“The key word for methodical training of spirituality is gratefulness“ – David Steindl Rast
Every August, in my normally green part of the world, the earth looks tired. Fresh, vibrant, variegated shades of green have been drained into shades of dust. Grass is tired. Trees are tired. Spring and early summer have been wonderful, fruitful, beautiful, but it’s over.
Sadly, I hear the same sentiment again and again these days, with respect to marriages, vocations, our nation’s strength and politic, and yes, even faith itself. There is, it seems, a collective weariness all around us. When anger, fear, and anxiety are added in, we’re looking at a dangerous cocktail! The “dog days” of summer are hounding us at every turn.
This “weariness”, this “loss of vibrancy” though, is utterly different from the vision of faith life articulated in the scriptures. The prophet Isaiah speaks of those who will “run and not be weary…walk and not faint” or the “rivers of living water” which Jesus promises will burst from our souls when we make him the spring from which we quench our deepest thirsts. These sages offer a picture of strength in perpetuity, well into old age. I think of my friend, Major Ian Thomas who, in his nineties, was still opening his Bible with pen in hand, listening, marking, praying, learning. There’s MLK, who’d get up again and again after being beaten, threatened with countless letters of hate mail and verbal curses, jailed, beaten again, and yet again. He’d get back up and press on. Wilberforce, in his determination to end slavery in the British Empire faced similar resistance, less physical but nonetheless relentless. And of course, there’s an anonymous army out there of people who keep showing up, living into that glorious exhortation from Ecclesiastes: whatever your hand finds to do, do it with all your might.
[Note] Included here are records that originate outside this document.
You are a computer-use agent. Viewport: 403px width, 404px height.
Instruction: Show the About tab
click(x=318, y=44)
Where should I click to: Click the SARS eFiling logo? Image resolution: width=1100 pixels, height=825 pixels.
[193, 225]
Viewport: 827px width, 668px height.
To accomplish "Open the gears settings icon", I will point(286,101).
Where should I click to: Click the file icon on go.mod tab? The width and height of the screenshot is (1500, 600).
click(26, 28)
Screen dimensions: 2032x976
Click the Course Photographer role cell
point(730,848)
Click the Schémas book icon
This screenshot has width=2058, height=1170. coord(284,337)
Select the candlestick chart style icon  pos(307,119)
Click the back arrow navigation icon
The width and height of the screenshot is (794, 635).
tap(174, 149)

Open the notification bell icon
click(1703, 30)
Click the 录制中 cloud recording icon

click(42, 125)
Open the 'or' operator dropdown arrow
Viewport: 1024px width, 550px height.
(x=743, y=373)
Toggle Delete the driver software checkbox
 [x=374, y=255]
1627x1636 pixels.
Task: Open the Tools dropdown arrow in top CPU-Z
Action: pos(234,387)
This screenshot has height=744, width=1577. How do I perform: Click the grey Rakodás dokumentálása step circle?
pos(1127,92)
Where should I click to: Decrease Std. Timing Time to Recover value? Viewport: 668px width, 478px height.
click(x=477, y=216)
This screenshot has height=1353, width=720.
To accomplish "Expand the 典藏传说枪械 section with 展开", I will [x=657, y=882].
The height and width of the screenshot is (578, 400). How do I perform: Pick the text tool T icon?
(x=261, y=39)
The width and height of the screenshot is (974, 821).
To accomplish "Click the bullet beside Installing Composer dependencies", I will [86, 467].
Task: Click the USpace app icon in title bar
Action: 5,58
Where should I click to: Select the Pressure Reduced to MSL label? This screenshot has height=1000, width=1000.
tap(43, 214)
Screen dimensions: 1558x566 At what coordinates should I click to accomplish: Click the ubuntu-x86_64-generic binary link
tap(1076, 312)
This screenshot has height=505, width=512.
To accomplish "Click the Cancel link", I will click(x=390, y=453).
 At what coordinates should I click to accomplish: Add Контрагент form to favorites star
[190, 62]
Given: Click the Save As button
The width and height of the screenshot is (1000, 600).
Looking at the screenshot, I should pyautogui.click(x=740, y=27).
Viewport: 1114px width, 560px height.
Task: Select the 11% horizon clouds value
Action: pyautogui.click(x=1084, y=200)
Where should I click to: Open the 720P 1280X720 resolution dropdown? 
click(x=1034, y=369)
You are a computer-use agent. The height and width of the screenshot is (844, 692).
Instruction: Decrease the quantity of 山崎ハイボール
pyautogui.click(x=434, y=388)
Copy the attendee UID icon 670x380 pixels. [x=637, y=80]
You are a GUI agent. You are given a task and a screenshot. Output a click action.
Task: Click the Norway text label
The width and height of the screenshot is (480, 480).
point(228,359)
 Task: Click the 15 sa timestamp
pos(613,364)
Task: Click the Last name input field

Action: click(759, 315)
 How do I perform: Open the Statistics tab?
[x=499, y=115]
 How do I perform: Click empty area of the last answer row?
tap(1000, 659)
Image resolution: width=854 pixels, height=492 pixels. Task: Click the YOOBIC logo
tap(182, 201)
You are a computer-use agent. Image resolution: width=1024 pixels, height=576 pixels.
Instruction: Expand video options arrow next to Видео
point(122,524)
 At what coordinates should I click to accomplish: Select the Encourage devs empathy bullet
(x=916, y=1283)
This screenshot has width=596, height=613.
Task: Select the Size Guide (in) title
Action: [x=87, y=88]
This kind of faith longevity never happens by accident, any more than someone just “happens to run a marathon” or “happens to summit Mount Rainier” (“I don’t know how it happened Claudia, we started out for a little walk around the paved path by the parking and lot and decided to just keep going – suddenly we were on the summit enjoying the 80 mile per hour winds, life sucking oxygen deficit from altitude, and severe sunburn”) No, things that are meaningful always require some intentionality.
Yes, it turns out that the life of faith, like all meaningful lives, requires some training. David Steindl Rast explains this (in this favorite book) when he writes, “Genuine spiritual practice will inevitably include training of the body, since after all we are not disembodied beings….Since spirituality is aliveness at all levels, spiritual progress must be measured not only by increasing mental awakeness, but also by bringing the body’s spirited vigor up a few notches. The key word for methodical training in this kind of spirituality is gratefulness.”
He goes on to explain that the word gratitude comes from “gratis”, which means, “what is freely given”. The reality is that, in spite of our trials, in spite of the political upheaval, anger, and uncertainties, in spite of the realities of oppression, racism, terror, and violence, good gifts continue to be poured out on us. Every. Single. Day.
Paying attention to these gifts, or ignoring them, shapes our spirits, and ultimately our outlook on life. As I presently preach through Exodus, I’m reminded of the history God’s people experienced in moving through the wilderness. They had food, freely and miraculously provided. They had water. They had shoes which never wore out during the whole forty year journey. They had guidance, every second it was needed. Gift after gift was theirs.
Instead of joy, though, their journey was a perpetual exercise in complaining: “The food’s no good. The water’s no good. The leadership stinks. We don’t like the leader’s family. Who does this leader think he is, trying to lead us?” It went on like this for forty years, with the cup perpetually empty due to the fact that the whining created so many leaks that the gifts of grace quickly evaporated in their litany of complaints.
It’s in our nature to whine, to feel entitled, to complain that life isn’t aligned perfectly with our desires as seen in this, a favorite clip of mine. This posture of what the apostle Paul calls “grumbling” in this passage, is the natural fruit of not practicing gratitude. Put another way: The means to overcome a posture of whining is always the same: practice gratitude.
It shouldn’t be hard. It just requires paying attention. David Steindl Rast says, “Day and night gifts keep pelting down on us. If we were aware of this, gratefulness would overwhelm us. But we go through life in a daze.
His solution? “Every night I note in a pocket calendar one thing for which I have never before been consciously thankful.”
My solution: #100daysofgratitude as a means of kickstarting the spiritual discipline of giving thanks. We need this now, in this political season, more than we ever have before. So…
JUMP IN… call today (August 3rd) your day 1, or join with me and make it your day 2. Then, every day, post to your instagram or facebook or whatever, a declaration of gratitude along with the hashtag #100daysofgratitude You can then share in the joy of others on the journey by searching that hashtag and finding out that, indeed, the world and much in it, is a gift from God. Don’t sweat skipping a day. Better to fall and get up again than fall and then sit in a pool of self-condemnation.
Disciplines like these are life giving and teach us that every single day there’s a cause for gratitude.
I hope you’ll join me. I know you’ll be richer if you do.